● Instructions for the task:
The result should be an exact copy of the data, free of pictures.

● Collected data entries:
###

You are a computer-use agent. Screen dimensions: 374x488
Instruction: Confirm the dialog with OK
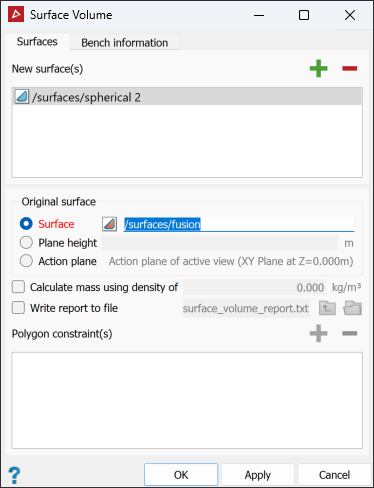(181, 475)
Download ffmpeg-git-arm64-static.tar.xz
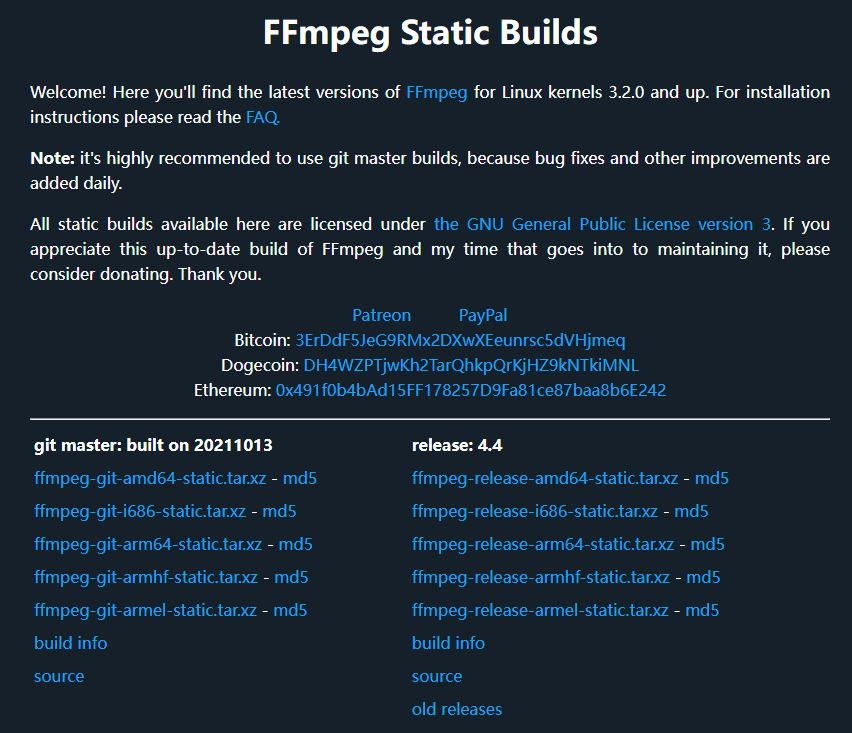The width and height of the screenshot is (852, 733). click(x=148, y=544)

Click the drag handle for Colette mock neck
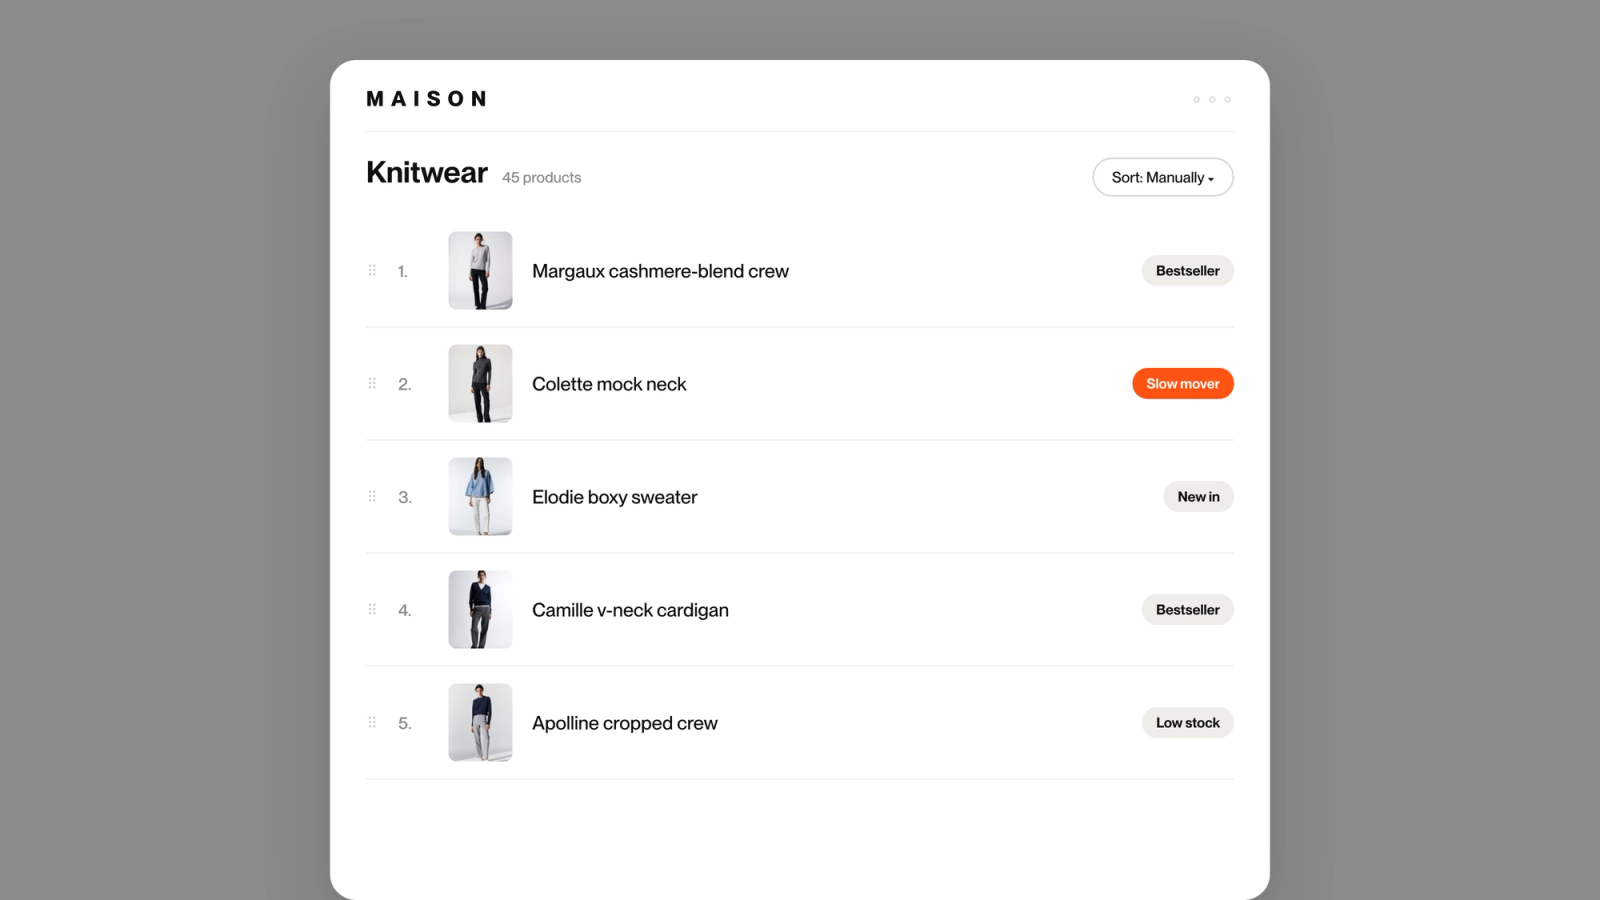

###

● Output:
You are a computer-use agent. Screen dimensions: 374x488
Instruction: Confirm the dialog with OK
(181, 475)
Download ffmpeg-git-arm64-static.tar.xz
The width and height of the screenshot is (852, 733). click(x=148, y=544)

Click the drag handle for Colette mock neck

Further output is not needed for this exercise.